Welcome to DeBaCl

DeBaCl is a Python library for estimation of density level set trees and nonparametric DEnsity-BAsed CLustering. Level set trees are based on the statistically-principled definition of clusters as modes of a probability density function. They are particularly useful for analyzing structure in complex datasets that exhibit multi-scale clustering behavior. DeBaCl is intended to promote the practical use of level set trees through improvements in computational efficiency, flexible algorithms, and an emphasis on modularity and user customizability.

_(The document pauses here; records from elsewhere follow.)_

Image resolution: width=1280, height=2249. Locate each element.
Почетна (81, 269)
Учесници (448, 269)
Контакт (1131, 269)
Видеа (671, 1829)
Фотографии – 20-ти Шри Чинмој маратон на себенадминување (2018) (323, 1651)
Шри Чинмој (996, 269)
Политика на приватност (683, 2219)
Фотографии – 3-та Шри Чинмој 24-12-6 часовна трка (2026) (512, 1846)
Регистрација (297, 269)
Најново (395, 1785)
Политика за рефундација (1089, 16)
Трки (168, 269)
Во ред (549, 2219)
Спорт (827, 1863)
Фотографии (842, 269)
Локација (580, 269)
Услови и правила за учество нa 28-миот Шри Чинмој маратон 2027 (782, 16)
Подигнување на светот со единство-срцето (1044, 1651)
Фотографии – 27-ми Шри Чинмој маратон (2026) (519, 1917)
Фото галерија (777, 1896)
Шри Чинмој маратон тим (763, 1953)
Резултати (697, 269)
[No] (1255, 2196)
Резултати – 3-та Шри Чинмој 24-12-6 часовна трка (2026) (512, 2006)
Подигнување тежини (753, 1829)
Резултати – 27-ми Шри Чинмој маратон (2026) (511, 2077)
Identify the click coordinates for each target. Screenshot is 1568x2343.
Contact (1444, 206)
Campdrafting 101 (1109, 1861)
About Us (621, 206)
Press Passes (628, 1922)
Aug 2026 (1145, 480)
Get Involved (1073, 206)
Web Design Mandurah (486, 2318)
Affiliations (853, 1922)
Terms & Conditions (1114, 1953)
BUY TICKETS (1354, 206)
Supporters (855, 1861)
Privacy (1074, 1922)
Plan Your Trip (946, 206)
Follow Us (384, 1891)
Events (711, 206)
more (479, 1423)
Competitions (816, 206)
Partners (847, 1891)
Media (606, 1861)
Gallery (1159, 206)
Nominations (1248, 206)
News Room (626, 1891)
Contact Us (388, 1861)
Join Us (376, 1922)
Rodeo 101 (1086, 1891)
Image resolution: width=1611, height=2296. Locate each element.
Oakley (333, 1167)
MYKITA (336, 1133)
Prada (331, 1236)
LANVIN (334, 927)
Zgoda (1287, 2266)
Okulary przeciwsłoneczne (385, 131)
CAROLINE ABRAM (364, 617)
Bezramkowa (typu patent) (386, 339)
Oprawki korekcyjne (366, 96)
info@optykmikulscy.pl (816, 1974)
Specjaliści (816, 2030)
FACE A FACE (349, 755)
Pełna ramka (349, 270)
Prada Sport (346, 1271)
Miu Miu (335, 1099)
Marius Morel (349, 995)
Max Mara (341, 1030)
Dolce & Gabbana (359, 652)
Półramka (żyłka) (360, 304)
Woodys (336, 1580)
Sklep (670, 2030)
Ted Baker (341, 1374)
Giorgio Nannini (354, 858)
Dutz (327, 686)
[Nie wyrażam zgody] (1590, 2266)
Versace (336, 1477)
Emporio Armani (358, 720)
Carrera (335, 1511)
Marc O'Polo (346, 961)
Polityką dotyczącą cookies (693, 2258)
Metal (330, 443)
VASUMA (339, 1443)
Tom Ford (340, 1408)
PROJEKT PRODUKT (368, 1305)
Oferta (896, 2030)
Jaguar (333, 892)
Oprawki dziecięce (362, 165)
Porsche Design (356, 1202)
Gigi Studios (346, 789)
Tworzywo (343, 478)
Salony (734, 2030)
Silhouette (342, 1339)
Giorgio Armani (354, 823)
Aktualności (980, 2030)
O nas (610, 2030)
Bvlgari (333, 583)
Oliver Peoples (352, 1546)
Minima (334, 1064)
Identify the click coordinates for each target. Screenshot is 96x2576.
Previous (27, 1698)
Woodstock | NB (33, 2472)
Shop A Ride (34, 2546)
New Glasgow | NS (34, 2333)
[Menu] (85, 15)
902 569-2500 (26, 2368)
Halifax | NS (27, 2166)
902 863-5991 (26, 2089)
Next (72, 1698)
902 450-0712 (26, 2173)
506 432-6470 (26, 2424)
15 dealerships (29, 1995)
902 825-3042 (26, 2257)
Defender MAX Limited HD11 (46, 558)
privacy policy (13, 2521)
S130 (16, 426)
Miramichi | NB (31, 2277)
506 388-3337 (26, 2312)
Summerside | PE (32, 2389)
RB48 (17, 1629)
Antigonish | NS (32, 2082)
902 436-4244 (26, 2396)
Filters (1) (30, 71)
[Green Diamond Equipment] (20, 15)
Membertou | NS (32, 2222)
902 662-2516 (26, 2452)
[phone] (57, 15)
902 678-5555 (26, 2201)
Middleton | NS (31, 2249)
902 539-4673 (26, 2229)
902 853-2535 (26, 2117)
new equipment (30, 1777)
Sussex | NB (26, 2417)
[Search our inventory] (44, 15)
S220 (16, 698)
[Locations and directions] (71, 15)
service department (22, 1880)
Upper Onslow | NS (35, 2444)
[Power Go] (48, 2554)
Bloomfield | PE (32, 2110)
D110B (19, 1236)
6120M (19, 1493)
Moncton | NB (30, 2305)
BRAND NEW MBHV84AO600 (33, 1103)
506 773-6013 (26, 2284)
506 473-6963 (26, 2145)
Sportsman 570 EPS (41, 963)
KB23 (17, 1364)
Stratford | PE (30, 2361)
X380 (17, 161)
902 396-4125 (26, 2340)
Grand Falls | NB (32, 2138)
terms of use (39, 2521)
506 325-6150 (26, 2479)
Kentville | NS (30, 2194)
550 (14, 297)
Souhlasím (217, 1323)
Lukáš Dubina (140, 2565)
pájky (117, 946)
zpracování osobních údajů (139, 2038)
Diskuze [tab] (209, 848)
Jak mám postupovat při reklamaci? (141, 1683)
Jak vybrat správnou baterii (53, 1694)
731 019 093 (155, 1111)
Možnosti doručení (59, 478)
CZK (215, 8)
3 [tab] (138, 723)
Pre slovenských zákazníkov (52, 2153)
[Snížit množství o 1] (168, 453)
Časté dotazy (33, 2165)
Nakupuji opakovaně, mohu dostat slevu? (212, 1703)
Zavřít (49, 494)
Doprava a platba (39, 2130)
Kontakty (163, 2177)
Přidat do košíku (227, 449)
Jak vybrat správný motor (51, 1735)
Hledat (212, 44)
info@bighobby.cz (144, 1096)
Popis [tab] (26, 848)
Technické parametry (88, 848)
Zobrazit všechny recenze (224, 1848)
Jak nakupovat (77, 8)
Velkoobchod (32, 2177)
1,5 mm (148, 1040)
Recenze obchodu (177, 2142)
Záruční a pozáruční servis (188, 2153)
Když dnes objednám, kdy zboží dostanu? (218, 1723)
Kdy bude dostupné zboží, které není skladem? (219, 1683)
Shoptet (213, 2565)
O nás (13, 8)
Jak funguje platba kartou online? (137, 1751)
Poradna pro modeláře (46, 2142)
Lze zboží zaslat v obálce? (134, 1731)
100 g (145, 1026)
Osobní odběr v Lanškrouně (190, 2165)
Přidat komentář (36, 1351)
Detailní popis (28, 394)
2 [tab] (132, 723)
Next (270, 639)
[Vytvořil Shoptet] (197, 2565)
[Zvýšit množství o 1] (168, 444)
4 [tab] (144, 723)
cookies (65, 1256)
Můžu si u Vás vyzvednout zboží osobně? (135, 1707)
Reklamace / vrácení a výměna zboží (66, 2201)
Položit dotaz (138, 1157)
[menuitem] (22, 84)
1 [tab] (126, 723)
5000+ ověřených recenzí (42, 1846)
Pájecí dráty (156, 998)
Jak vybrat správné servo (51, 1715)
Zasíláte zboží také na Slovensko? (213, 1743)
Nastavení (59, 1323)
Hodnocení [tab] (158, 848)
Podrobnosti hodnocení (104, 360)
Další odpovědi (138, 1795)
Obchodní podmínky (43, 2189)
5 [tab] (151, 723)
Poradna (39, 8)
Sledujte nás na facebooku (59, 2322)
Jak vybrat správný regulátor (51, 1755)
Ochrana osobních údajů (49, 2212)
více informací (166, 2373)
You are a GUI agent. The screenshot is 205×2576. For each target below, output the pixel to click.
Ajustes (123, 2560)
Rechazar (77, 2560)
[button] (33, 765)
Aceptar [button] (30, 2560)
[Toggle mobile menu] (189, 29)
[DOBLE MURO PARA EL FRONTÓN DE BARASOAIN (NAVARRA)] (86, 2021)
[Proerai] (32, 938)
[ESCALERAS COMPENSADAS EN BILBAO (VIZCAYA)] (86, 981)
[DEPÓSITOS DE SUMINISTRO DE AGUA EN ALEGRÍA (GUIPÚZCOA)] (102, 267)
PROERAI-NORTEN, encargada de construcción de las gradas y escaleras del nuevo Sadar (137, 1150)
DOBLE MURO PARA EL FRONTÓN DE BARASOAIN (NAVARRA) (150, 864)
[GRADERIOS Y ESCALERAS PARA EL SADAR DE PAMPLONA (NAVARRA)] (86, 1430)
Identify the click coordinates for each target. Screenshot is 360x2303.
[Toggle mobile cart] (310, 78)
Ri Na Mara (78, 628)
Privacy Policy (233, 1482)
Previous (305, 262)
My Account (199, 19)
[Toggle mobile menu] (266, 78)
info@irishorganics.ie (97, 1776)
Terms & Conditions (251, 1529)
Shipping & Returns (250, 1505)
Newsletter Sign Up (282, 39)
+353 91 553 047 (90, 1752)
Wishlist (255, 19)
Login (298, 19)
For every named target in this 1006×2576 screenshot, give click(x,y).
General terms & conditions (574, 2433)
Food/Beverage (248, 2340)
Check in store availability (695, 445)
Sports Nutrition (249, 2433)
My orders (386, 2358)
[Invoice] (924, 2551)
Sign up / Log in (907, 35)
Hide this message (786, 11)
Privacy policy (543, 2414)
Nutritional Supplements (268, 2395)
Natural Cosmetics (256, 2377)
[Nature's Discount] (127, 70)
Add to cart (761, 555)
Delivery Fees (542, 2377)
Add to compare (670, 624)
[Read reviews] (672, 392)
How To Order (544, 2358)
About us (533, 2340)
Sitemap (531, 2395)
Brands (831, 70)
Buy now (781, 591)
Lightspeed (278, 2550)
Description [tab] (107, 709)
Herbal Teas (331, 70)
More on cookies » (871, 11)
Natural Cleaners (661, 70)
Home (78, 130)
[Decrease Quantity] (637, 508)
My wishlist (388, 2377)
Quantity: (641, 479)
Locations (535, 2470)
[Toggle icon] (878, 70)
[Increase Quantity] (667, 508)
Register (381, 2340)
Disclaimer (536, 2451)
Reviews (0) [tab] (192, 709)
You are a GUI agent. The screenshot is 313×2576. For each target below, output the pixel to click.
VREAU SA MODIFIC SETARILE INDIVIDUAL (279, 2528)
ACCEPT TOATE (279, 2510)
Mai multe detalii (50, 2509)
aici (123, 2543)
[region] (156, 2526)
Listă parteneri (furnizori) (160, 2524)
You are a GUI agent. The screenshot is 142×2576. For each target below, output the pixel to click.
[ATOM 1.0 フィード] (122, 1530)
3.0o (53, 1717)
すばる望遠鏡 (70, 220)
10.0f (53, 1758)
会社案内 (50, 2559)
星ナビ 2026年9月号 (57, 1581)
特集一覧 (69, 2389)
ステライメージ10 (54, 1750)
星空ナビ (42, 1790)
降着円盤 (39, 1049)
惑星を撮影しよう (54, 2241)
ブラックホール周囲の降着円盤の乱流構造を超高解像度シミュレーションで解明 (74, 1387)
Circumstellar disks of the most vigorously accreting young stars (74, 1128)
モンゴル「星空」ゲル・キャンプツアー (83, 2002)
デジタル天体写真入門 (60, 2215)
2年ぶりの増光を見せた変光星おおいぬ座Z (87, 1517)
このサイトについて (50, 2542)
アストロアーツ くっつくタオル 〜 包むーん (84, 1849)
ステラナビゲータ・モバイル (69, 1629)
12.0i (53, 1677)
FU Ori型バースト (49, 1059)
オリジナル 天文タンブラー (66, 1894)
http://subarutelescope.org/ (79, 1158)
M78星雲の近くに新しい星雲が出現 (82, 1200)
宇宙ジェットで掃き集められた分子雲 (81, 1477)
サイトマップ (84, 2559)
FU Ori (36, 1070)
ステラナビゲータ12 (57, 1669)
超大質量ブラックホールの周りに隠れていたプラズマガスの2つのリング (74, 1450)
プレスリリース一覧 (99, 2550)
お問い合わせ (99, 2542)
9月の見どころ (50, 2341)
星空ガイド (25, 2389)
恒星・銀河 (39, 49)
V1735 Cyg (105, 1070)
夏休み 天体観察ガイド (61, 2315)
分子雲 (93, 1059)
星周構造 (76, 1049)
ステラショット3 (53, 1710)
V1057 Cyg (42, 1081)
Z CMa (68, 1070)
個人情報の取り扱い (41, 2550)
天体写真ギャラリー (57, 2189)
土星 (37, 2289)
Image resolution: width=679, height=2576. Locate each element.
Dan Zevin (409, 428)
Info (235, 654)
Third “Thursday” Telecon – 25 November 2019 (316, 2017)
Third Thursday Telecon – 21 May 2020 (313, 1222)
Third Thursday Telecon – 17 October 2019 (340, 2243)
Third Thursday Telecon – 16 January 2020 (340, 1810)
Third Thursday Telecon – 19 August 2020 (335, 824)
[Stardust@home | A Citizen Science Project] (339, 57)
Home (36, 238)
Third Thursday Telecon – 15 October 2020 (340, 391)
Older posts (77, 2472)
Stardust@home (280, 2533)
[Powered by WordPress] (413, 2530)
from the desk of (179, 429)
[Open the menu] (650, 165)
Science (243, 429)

DeBaCl is available under the 3-clause BSD license. Some useful links:

Installation

The most straightforward way to install DeBaCl is to download it from the PyPI server. In a bash terminal (linux and Mac):

$ pip install debacl

The current plan is to post a new version of DeBaCl on the PyPI server roughly every two months. In between “official” updates, the latest code can be installed by downloading the DeBaCl repo directly from GitHub. In a bash terminal, the following commands download DeBaCl to a newly created “DeBaCl” folder in your working directory, then add the new folder to the python path:

$ git clone https://github.com/CoAxLab/DeBaCl/
$ export PYTHONPATH='DeBaCl'

DeBaCl depends on the Python packages numpy, networkx, and prettytable, and recommends the packages matplotlib (for plotting level set trees), scipy, and scikit-learn (for utilities that compute nearest neighbors). These packages can all be installed with either “conda” or “pip”:

$ pip install numpy networkx prettytable
$ pip install matplotlib scipy scikit-learn

Quickstart

DeBaCl runs in any standard Python 2.7 interpreter, such as IPython:

$ pip install ipython
$ ipython

The first step is to simulate some data. Here we use the scikit-learn datasets module to draw 100 observations from the “two moons” distribution. The data is stored in a 100 x 2 numpy array.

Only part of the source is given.